Teenager jailed for Web attacks

A US teenager has been jailed for five years after launching attacks against online sportswear retailers.

Jasmine Singh, who was sentenced last week, pleaded guilty earlier this year to two counts of computer theft after causing DDoS attacks against Web sites selling sports jerseys and other sporting goods.

Singh used computer viruses to compromise and take control of thousands of PCs. He then organised them into a botnet, and targeted two companies that sold sports clothing online. Prosecutors said that Singh had caused around $1.5m (£830,000) damage to Jersey-Joe.com, and another online company, Distant Replays.

According to reports, Singh claimed that he has been hired by the owner of two competing online retail sites who wanted to disrupt his rivals.
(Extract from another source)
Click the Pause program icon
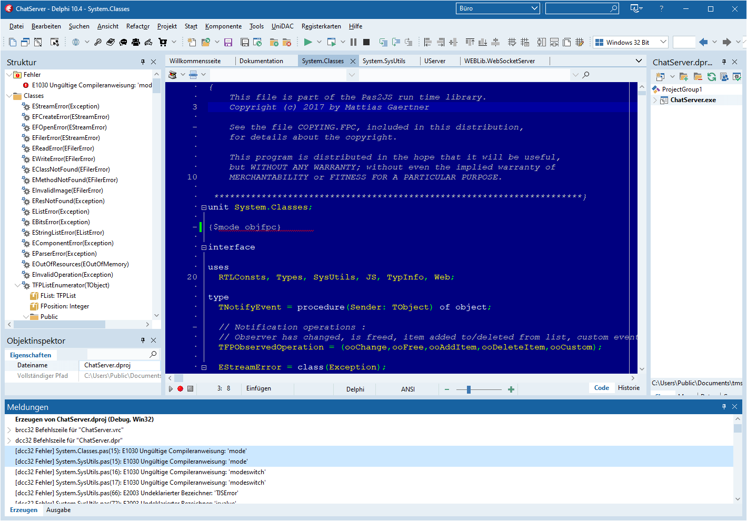This screenshot has width=747, height=521. coord(353,42)
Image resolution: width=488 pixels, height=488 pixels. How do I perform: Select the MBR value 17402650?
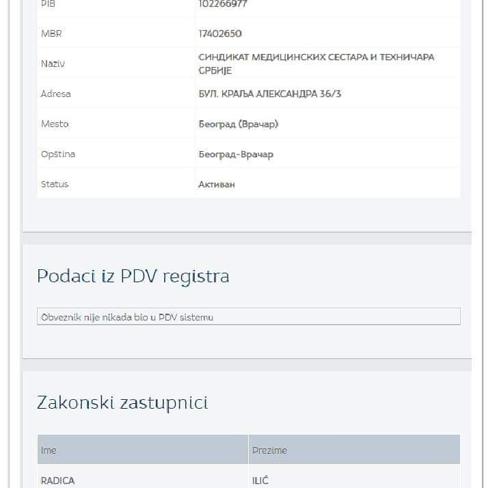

Singh originally faced two first-degree charges of computer theft, carrying up to 20 years imprisonment each. These were later reduced to second-degree offences, with a maximum sentence of 10 years each. He was also ordered to pay compensation of $35,000.

In the UK, the Computer Misuse Act (CMA) does not include the specific crime of launching a DDoS attack. The All Party Parliamentary Internet Group has lobbied for this to be changed, and in July Tom Harris, MP, introduced a bill to update the CMA.

The government has committed itself to updating the CMA, but so far has failed to produce any definite proposals.